2015 Volume 54 Issue 24 Pages 3105-3112
Objective Irritable bowel syndrome (IBS) is a common functional gastrointestinal disorder characterized by chronic, relapsing abdominal pain or discomfort and is associated with disturbed defecation. The pathogenesis of IBS is multifactorial. The aim of this study was to investigate the prevalence of IBS using the Rome III criteria and to assess the effects of mental and lifestyle factors on IBS in a community-dwelling population in Japan.
Methods The diagnosis of irritable bowel syndrome was based on the Japanese version of the Rome III Questionnaire. The questionnaire was administered to 993 volunteers who participated in the Iwaki Health Promotion Project 2013. Diet was assessed with a validated brief-type self-administered diet history questionnaire. Dietary patterns based on 52 predefined food groups [energy-adjusted food (g/d)] were extracted using a principal component analysis. The Center for Epidemiologic Studies Depression Scale with a cut-off point of 16 was used to assess the prevalence of depression.
Results A total of 61 subjects (6.1%) were classified as having IBS. Three dietary patterns were identified: "Healthy", "Western" and "Alcohol and accompanying" dietary patterns.
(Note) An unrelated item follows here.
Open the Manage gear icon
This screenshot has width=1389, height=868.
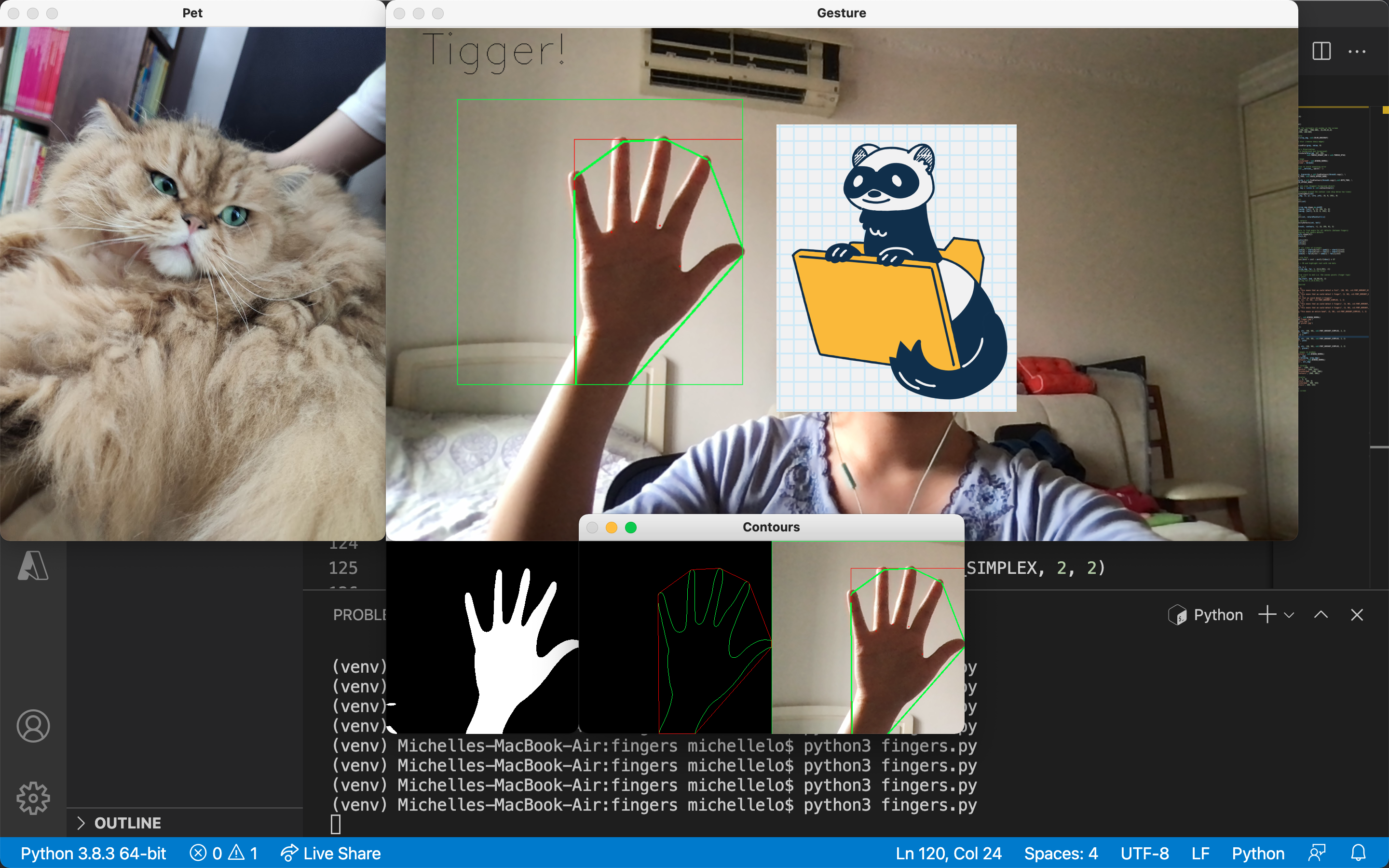[x=33, y=798]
After adjusting for potential confounders, the "Alcohol and accompanying" dietary pattern and depression were related to the risk of IBS.
Conclusion We found that an "Alcohol and accompanying" dietary pattern and depression were related to the risk of IBS in a Japanese community population. However, we could not rule out the possibility of some selection bias. Further studies with longitudinal observations are therefore warranted.